CTPress August 16, 2020 – Virtual Worship and Songs

A couple years after I came to Charles Town Presbyterian Church, I painted my office. It had been this drab peach color, and I wanted something a little more exciting. I settled on two main colors – a muted yellow, and a dark navy blue. I also repainted the trim bright white. It’s interesting – hard-core WVU fans come in and say, “I like the WVU colors! Nice!” while others, realizing I am a Penn State alum, will say something like, “Ah, Penn State!” The truth is, I was aiming for both. After all, I’m a Penn State boy in Mountaineer country!

Near my desk is a part of the trim that I missed in the painting. It should be white, but all I can see is the peach. It bothers me to the extent that some-times I feel like the only thing I can see is that mistake.

Christians tend to think that way about themselves. Christ has redeemed us, called us to faith, and saved us. He imputes (which literally means, “to give”) to us his own righteousness so that we always have good standing with God. When God looks at us, he does not see us, rather, God sees the Son.

And yet, so often, we focus on the negative. We look at the one or two areas where we are struggling, and think something like, “God can’t possibly love me! I’m so messed up.” We forget that it is precisely because we ARE messed up AND God loves us that he saves us through the work of the Son, and not our own works.

In Psalm 139:14, David writes these amazing words,

“I praise you because I am fearfully and wonderfully made;
your works are wonderful, I know that full well.”

At first glance this might seem like an arrogant statement. David has just listed the intimacy and knowledge with which God created him, and so this is more a statement of fact.

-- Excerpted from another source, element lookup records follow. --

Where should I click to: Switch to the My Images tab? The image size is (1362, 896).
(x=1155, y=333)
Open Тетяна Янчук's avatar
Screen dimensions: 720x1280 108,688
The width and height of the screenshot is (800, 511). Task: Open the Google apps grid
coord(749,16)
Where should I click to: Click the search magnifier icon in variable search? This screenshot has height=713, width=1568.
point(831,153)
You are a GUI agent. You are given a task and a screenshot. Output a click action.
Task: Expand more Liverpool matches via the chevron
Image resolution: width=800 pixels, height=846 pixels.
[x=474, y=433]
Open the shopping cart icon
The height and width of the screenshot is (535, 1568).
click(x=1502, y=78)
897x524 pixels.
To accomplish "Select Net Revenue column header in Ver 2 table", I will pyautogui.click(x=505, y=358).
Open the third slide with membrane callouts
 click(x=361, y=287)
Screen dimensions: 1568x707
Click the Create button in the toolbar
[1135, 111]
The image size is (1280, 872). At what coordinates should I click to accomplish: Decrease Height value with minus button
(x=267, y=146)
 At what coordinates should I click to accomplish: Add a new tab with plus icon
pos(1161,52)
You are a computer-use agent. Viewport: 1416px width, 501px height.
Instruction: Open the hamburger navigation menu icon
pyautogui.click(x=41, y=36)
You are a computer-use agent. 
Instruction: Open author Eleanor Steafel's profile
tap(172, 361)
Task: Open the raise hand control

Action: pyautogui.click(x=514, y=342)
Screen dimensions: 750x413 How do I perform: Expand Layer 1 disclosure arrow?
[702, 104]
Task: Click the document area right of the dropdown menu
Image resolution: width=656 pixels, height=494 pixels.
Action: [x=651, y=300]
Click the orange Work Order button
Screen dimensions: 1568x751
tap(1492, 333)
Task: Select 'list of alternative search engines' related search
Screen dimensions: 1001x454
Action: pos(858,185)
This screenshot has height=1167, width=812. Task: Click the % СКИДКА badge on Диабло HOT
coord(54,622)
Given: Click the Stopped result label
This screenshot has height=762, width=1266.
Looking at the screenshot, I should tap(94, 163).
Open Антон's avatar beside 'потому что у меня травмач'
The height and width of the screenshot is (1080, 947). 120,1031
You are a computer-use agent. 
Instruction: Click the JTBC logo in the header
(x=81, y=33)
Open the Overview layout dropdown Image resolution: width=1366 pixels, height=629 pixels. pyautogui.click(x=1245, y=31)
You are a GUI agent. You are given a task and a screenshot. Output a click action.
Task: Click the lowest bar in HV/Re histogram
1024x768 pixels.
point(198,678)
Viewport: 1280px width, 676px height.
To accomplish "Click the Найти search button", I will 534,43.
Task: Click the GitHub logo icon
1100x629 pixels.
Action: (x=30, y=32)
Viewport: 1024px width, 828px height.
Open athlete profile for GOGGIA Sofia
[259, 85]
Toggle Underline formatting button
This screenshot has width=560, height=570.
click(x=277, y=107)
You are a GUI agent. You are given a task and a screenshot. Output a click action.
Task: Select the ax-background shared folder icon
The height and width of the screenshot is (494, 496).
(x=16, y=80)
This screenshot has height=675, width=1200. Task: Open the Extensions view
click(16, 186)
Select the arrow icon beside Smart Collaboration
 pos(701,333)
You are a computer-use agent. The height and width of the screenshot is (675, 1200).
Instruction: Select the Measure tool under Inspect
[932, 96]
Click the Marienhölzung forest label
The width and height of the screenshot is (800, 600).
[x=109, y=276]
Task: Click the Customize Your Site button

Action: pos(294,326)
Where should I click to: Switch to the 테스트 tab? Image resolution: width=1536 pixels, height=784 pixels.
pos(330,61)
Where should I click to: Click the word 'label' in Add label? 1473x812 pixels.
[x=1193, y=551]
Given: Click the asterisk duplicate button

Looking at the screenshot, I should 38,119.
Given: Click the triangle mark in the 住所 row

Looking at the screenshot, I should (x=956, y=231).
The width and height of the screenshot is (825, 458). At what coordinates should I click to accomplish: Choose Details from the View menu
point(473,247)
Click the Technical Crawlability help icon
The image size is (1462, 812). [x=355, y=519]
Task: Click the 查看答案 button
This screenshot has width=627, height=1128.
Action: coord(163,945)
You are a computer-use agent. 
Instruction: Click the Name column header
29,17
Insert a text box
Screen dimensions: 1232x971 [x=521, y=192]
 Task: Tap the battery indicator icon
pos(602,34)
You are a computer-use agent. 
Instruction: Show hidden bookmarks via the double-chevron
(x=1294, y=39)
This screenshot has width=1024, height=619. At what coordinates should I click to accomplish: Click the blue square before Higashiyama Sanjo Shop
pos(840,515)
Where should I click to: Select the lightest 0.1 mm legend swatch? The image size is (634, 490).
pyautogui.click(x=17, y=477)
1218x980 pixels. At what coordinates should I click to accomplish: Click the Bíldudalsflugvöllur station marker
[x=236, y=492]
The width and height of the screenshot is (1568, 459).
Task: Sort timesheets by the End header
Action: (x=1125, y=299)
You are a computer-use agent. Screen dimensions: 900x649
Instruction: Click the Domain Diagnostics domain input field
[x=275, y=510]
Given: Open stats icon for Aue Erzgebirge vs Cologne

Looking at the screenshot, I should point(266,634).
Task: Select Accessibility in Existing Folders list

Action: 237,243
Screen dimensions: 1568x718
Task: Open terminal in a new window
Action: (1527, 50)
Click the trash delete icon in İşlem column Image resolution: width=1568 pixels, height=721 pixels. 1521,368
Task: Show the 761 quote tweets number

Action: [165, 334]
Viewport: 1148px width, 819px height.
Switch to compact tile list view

Each of us is a marvelous, exciting, unique creation of a holy God. We are called to redeeming faith in Christ. We may have committed the most heinous sins, yet, through the grace of God, we are forgiven. We may struggle with particular sins, but God’s mercies are endless. God does not treat us as our sins deserve.

Rather, he treats us with love, mercy, and grace. His forgiveness will never end. God does not see the mistakes we make; God sees those whom the Son has saved.

That is what and who we must focus on!